The word "electronic state" refers to the state of an atom or molecule's electrons, which can have varying energy levels and configurations. The spelling of "electronic" is pronounced as /ɪlɛkˈtrɑnɪk/ in IPA phonetic transcription, with the stress on the second syllable. The "elec-" segment represents the prefix "elec-" meaning "electricity," while the "-tronic" segment refers to "electronics." The spelling of "state" is pronounced as /steɪt/ with the stress on the first syllable, and refers to a particular condition or status of the electrons in question.
Electronic state refers to the specific arrangement or configuration of electrons in an atom, molecule, or solid material, determining its electronic properties and behavior. It is characterized by the distribution of electrons among various energy levels or orbitals.
In atoms, the electronic state corresponds to the arrangement of electrons in different atomic orbitals. Each electron in an atom occupies a specific orbital, distinguished by its principal quantum number, azimuthal quantum number, and magnetic quantum number. These orbitals can be filled in a particular order based on the Aufbau principle and Pauli exclusion principle, resulting in different electronic states.
In molecules, the electronic state relates to the distribution of electrons among the molecular orbitals formed by the combination of atomic orbitals. The molecular orbitals can be bonding (lower energy) or antibonding (higher energy), determining the stability and reactivity of the molecule. The electronic state of a molecule is often represented by molecular orbital diagrams, showing the occupancy of these orbitals by electrons.
In solid materials, the electronic state refers to the arrangement of electrons within the energy bands formed by the overlapping atomic orbitals. The energy bands can be divided into valence bands (occupied by valence electrons) and conduction bands (partially or completely empty). The occupancy and behavior of electrons in these bands determine the electrical conductivity and other electronic properties of the material. Understanding and controlling the electronic state of solids is crucial for designing electronic devices.
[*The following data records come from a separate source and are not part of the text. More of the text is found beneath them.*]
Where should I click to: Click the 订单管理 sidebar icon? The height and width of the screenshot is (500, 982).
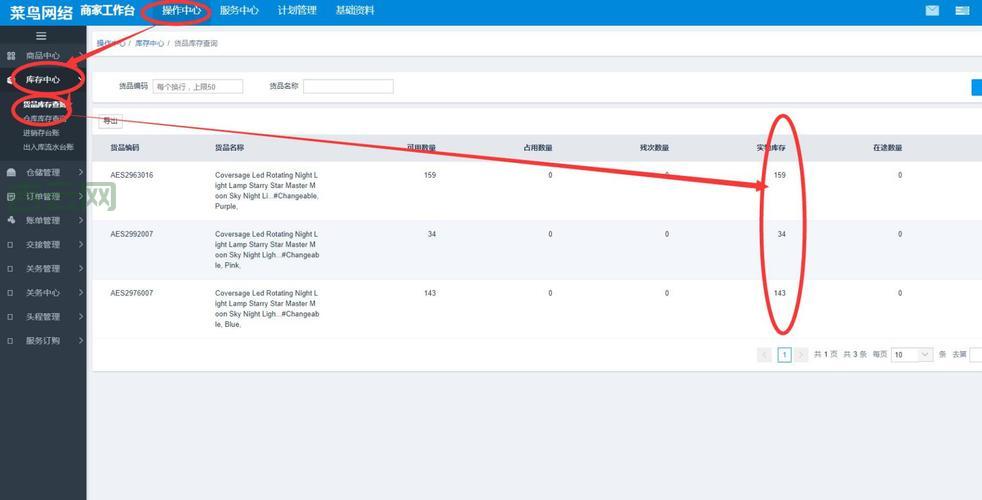point(11,197)
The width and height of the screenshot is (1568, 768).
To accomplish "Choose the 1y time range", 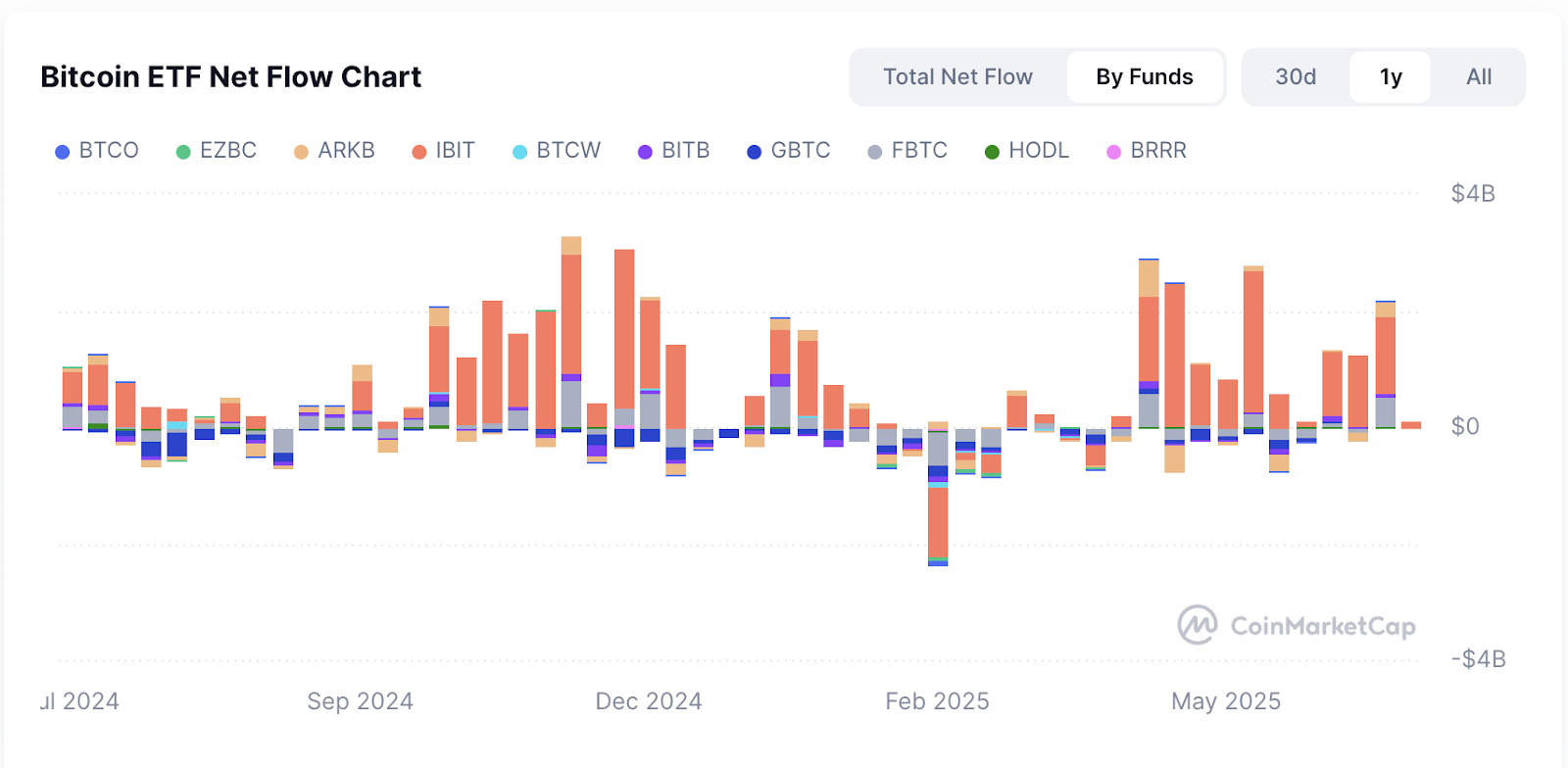I will (x=1391, y=77).

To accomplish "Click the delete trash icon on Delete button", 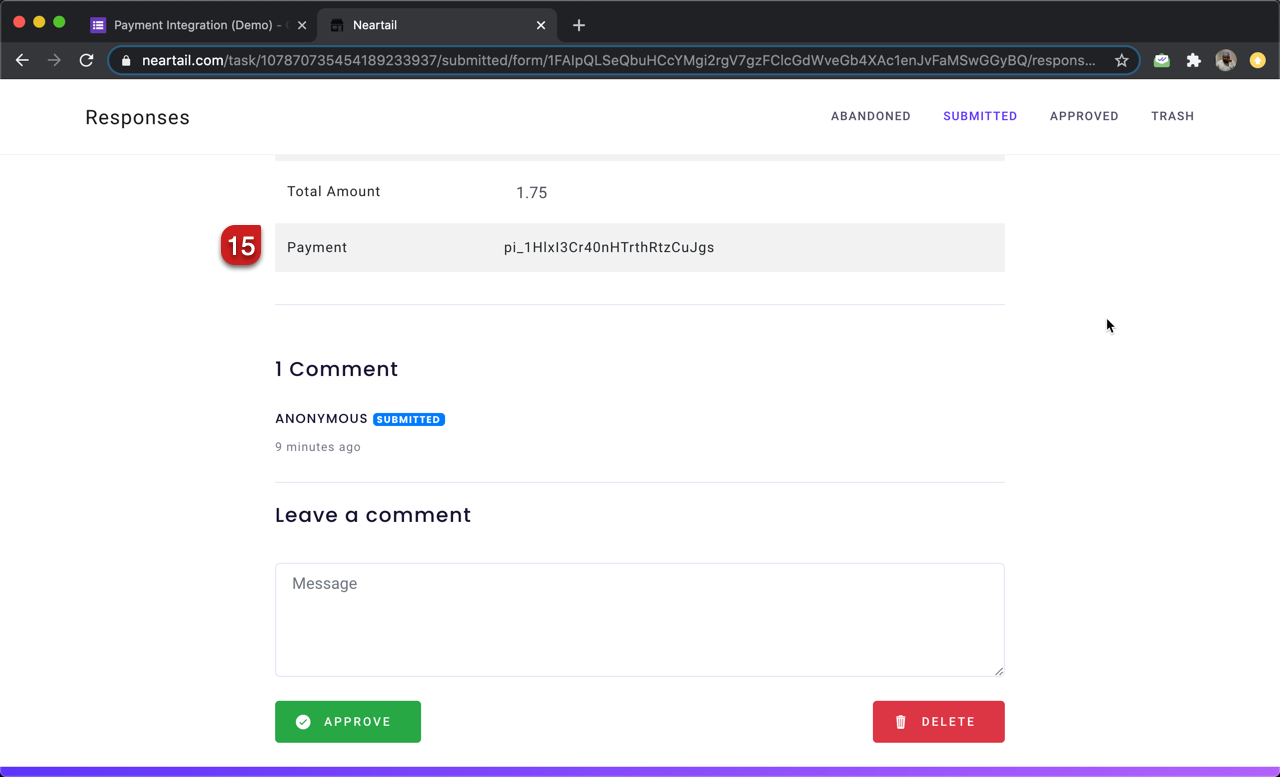I will (901, 721).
The etymology of the word "electronic state" can be traced back to the Latin word "electrum", which means "amber". The word "electrum" was derived from the Greek word "ēlektron", which also means "amber". In ancient times, people discovered that amber could attract lightweight objects when rubbed, making it an early form of static electricity. Over time, the term "electricity" emerged to describe this phenomenon.
The use of the term "electron" to refer to subatomic particles carrying negative electric charge was coined by the Irish physicist George Johnstone Stoney in 1891. The word "electronic" as an adjective form of "electron" was developed to describe anything related to electrons or their behavior.
In the context of physics, an "electronic state" refers to the specific arrangement and behavior of electrons within an atom, molecule, or solid material.